# RECORD EXTRACTS
- - - - - - -

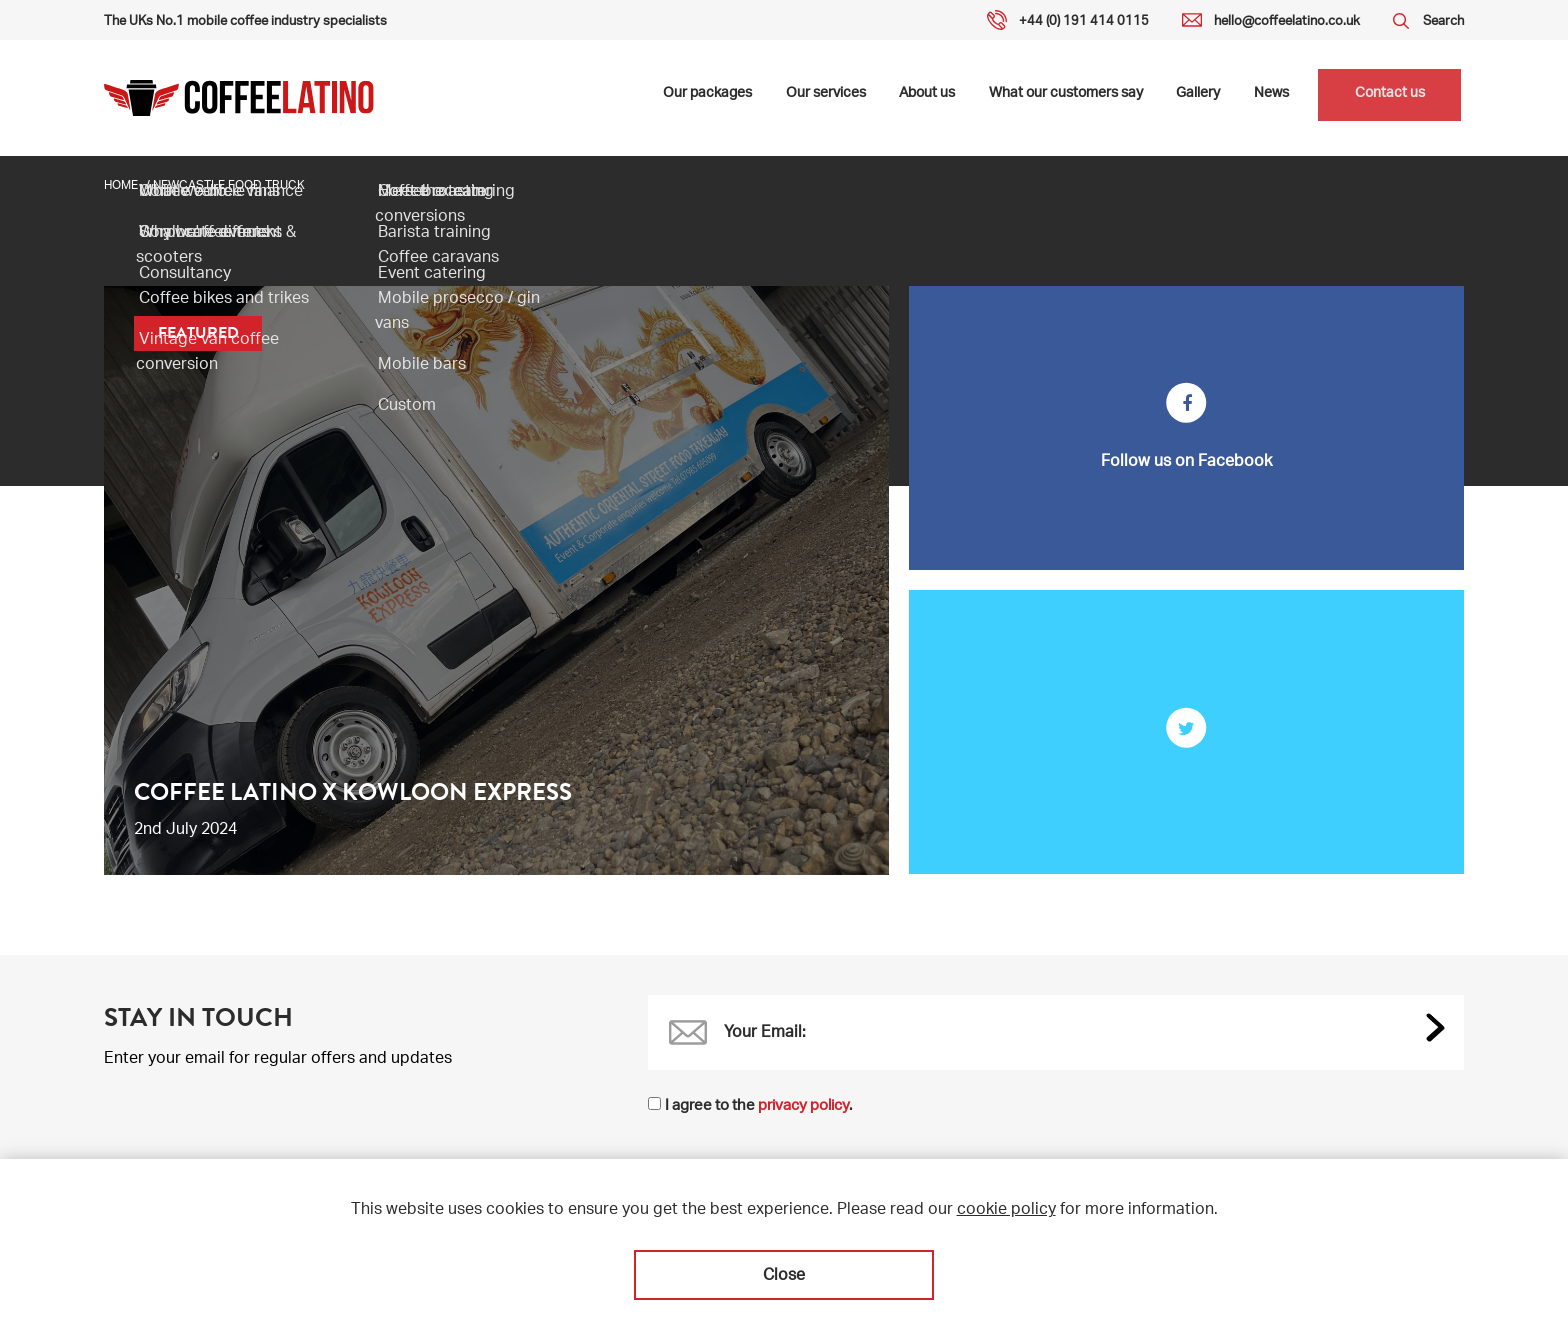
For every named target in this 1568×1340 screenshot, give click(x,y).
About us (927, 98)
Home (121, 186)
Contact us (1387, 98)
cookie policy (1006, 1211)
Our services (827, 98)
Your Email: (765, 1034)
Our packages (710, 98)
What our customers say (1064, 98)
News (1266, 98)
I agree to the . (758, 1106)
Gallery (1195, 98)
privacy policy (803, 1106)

- - - - - - -

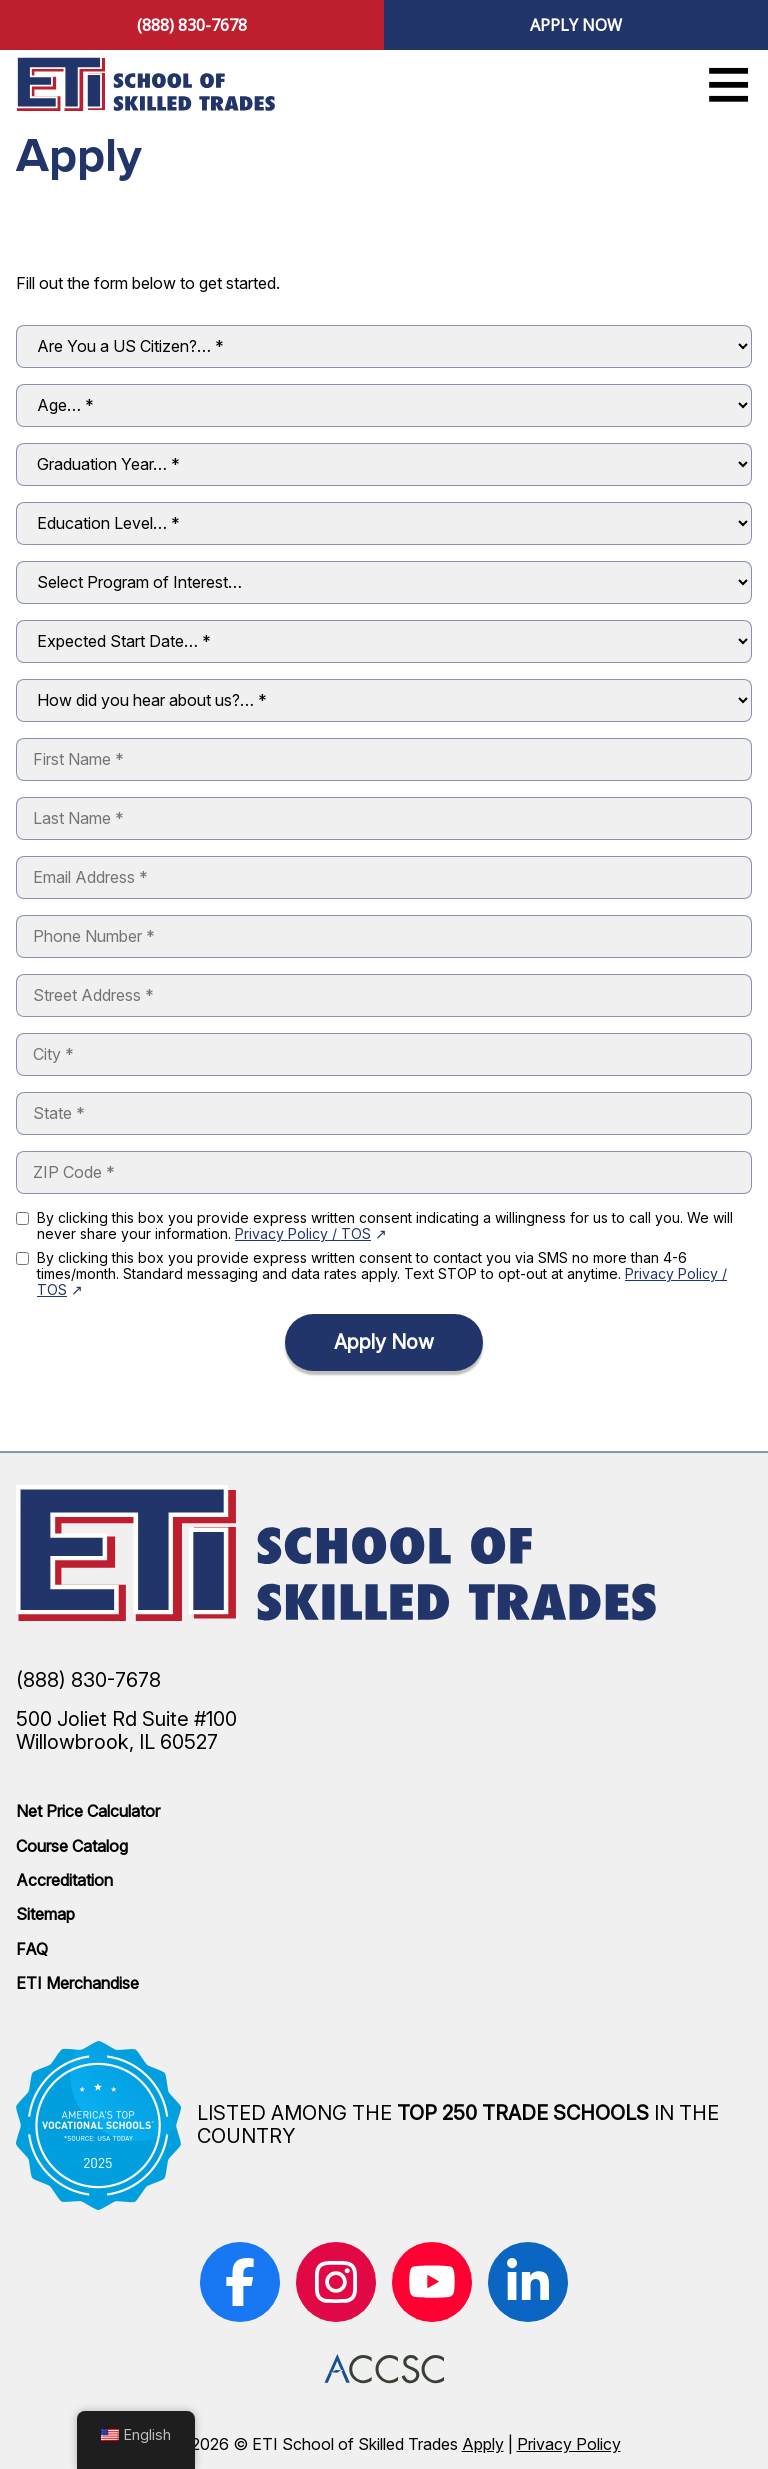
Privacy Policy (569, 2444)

- - - - - - -

# WHAT TO DO
Rewrite the part of the items that opens with the line containing "Our services (827, 98)" and closes with the line containing "Gallery (1195, 98)", both lines included. Keep each request unchanged, multiply every coordinate in the answers by 2.45, round to whole numbers with halves going up, and give only those lines.

# SOLUTION
Our services (2026, 240)
Your Email: (1874, 2533)
Our packages (1740, 240)
What our customers say (2607, 240)
News (3102, 240)
I agree to the . (1857, 2710)
Gallery (2928, 240)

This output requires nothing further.